Ostatnie posty

Raimondas Šimaitis: protesty na razie zakończone

Przed akcją mężczyzna przypomniał, co skłoniło go do protestów:

„8 czerwca wykonałem performance „Colours Warm Up”, podczas którego zostałem fałszywie oskarżony o popełnienie przestępstwa, zniesławiony i zatrzymany.

Ale nie jestem na nikogo zły i zapraszam mieszkańców planety Nubiru, których flagę spaliłem i którzy zostali obrażeni występem, oraz tych, którzy zainicjowali moje zatrzymanie fałszywymi doniesieniami, do pojednania.

Macie prawo do bycia tym, kim jesteście, macie prawo do posiadania własnej czteroczęściowej i jedenastokolorowej flagi i przepraszam, jeśli moje działania w jakikolwiek sposób zraniły wasze uczucia.

Mam nadzieję, że nie będziesz zły i 16 lipca o 12:30 przyjdziesz do Sejmu, pod pomnik „Žinia” przed Biblioteką M. Mažvydasa i przyjmiesz te skromne kolorowe prezenty: plecak, czapkę i parę szalików, zakopując w ten sposób topór niezgody”.

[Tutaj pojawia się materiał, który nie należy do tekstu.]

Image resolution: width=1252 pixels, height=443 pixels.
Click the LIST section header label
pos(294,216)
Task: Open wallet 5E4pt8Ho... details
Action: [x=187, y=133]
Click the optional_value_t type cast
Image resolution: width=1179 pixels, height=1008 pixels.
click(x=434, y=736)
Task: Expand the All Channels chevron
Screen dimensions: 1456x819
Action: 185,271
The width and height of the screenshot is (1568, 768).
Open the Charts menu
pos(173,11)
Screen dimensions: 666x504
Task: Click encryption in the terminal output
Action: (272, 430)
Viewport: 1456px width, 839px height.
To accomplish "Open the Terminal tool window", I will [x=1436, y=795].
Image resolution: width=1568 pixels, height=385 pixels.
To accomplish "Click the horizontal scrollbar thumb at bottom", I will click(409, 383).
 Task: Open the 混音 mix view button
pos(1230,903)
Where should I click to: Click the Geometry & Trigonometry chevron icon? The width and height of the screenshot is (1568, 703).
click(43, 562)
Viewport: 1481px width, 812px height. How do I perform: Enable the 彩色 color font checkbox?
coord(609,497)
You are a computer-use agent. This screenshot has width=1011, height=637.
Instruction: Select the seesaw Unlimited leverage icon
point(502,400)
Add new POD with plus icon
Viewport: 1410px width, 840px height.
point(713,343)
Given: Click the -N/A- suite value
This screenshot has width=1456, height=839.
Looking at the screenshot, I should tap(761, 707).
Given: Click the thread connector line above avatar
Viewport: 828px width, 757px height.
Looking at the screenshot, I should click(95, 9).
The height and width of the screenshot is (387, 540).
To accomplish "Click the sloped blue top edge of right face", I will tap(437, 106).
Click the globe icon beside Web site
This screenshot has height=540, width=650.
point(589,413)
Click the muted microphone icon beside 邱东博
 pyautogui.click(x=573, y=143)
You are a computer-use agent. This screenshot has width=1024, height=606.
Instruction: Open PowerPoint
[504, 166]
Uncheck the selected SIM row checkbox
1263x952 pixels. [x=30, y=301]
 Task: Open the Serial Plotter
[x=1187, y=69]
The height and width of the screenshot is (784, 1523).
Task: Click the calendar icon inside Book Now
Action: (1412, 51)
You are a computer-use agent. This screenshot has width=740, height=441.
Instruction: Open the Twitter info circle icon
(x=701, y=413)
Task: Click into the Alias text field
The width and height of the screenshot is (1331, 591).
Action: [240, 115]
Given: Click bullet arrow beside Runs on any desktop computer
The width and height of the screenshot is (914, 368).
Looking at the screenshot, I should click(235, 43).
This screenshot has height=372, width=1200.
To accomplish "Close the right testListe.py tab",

Przed akcją mężczyzna obiecał, że spali nieodebrane dary, ale po przybyciu na miejsce zmienił zdanie.

„Przemyślałem to i zdecydowałem, że wystarczy agresji. Nie poinformowałem też władz miasta, że tu będę, bo to nie protest, tylko czekanie na „przyjaciół” na ławce. Ale jeśli oni też się do tego przyczepią, to będzie jasne, że litewski system egzekwowania prawa w końcu się zdegradował” – powiedział Šimaitis.

– Ponadto w ubiegłym roku moje zachowanie zwróciło uwagę wciąż wolnego posła do Sejmu Tomasa Vytautasa Raskevičiusa, który złożył skargę na policję. Chcę podkreślić, że jestem zły nie tylko na funkcjonariuszy, którzy mnie aresztowali, ale także na niego, dlatego przygotowałem cztery prezenty. Jeśli funkcjonariusze nie przyjdą ich odebrać, zaniosę je posłowi”.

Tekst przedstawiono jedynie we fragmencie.